America is bad at grief. As a country, we never grieved the Vietnam War. Bad things happen when you don’t go through grief, when you try to go around it or outrun it. I saw Robert Bly speak not long after the Gulf War started and he mentioned that the government had already made the decision to keep images of the coffins returning from Iraq from being seen by the public. They were denying a nation it’s grief. I was thinking about this when I started to listen to Land Speed Record. And then I looked at the album’s front cover. Most of its real estate is taken up by an image of the coffins coming home from the Vietnam War. When Grant Hart designed that cover, he was paying attention to where we were in 1982 and where we were going.
And now we’re here, focused on these objects and images from the past, replete with everything from nostalgia to the constant threat of their ability to wreak more havoc. Are the lessons they might bear the same as before or have they shifted with the time between their last moment of usefulness and now? It’s probably less didactic than that. As the camera pans slowly across the floor of the artist’s studio, people are going to pick up what falls to them. Is it that cover of Sweet Potato with William S. Burroughs? Is it the broken promise of the auto parts? Is it the instruments? The tools? The Buzzcocks video? Everything is a doorway now.

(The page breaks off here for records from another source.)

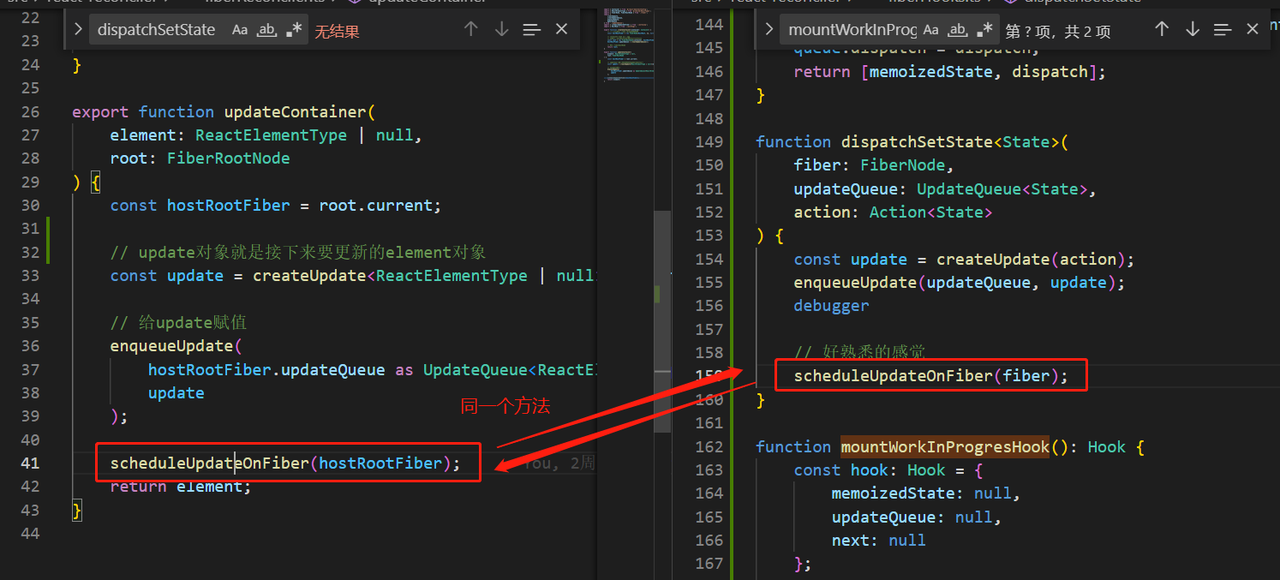Expand replace row in left find widget
1280x580 pixels.
(x=78, y=30)
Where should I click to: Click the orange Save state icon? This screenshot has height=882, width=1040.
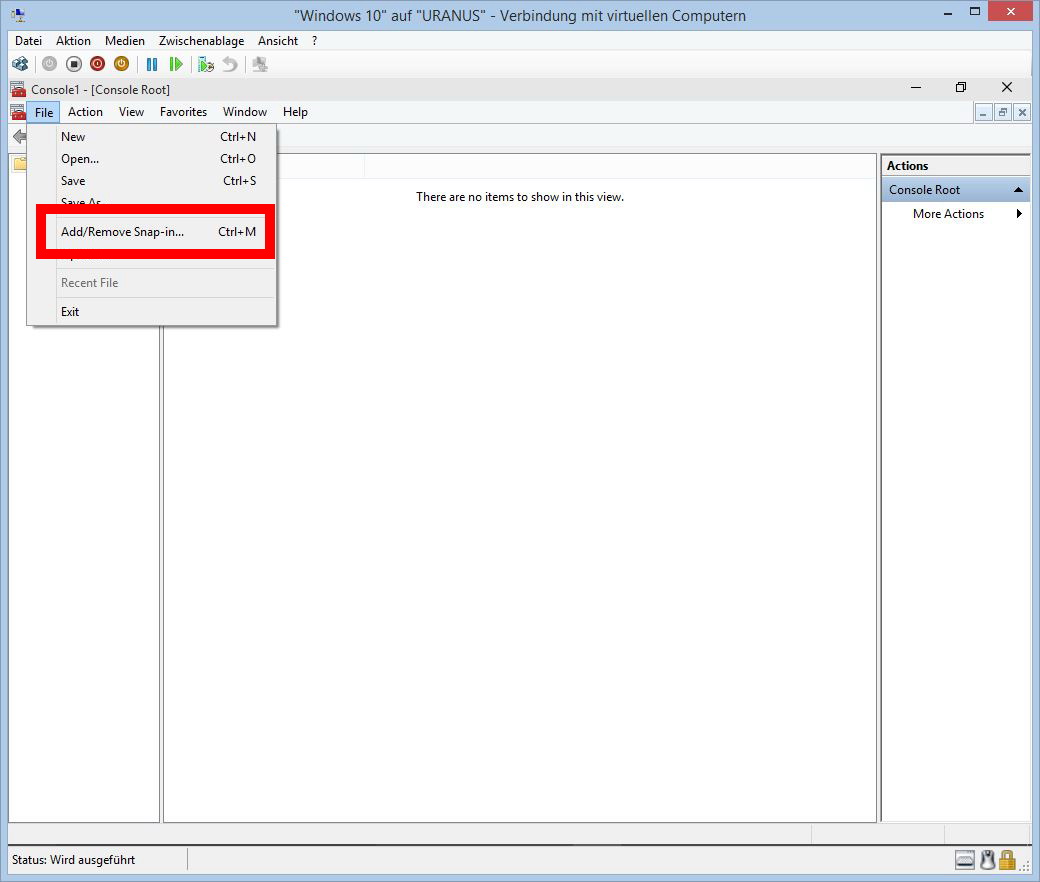point(121,64)
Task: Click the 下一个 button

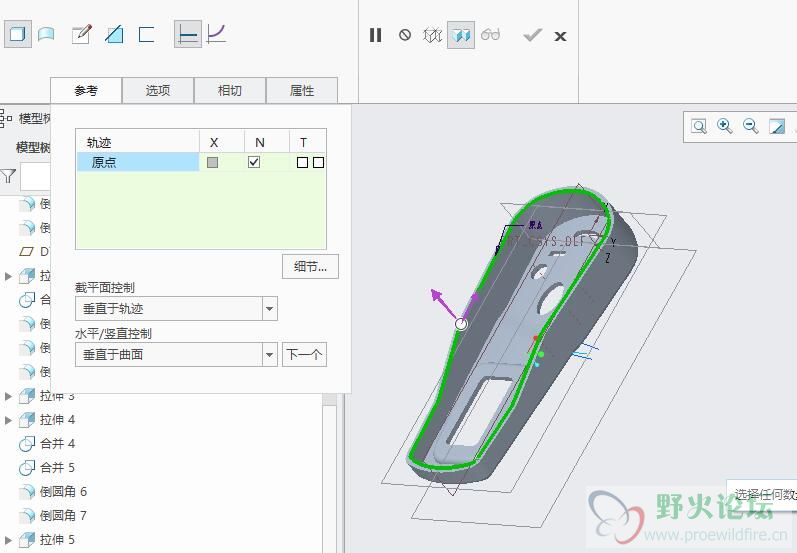Action: pyautogui.click(x=304, y=354)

The doorknob I keep turning opens to the section with the crumpled and filthy American flag sitting atop an overturned couch. Next to that I see the Land Speed Record cover sitting beside piles and boxes of unleashed BASF master tapes. I see in this little corner all the lessons we never seem to learn and the grief we keep sending out to the shed. But I also see the work that was done in difficult times, the work that always needs to be done, the work we need to do right now. A fist, it does form.
Chris Larson put death metal drummer Yousif Del Valle behind a kit to recreate, record, and re-exorcise the rhythm devils of Land Speed Record, beat-for-beat. Death metal is notoriously demanding to play, the drummer’s stool is a hazardous work site all to itself, but the 26 minutes and 36 seconds of Land Speed Record stretched Del Valle’s abilities to the max. During the exhibition’s opening-day talk, Del Valle said that “learning it was a little painful for me.” Hart asked him, “Physically?” One beat, and then sounding as if he was reliving the exhaustion the young drummer replied, “Yeah.”
Time, man. Its beat is relentless. Doesn’t matter if it’s D-beat or blast beat; time won’t let up and it’ll hold you close. And it always takes you back into the pit. Time is punk as fuck.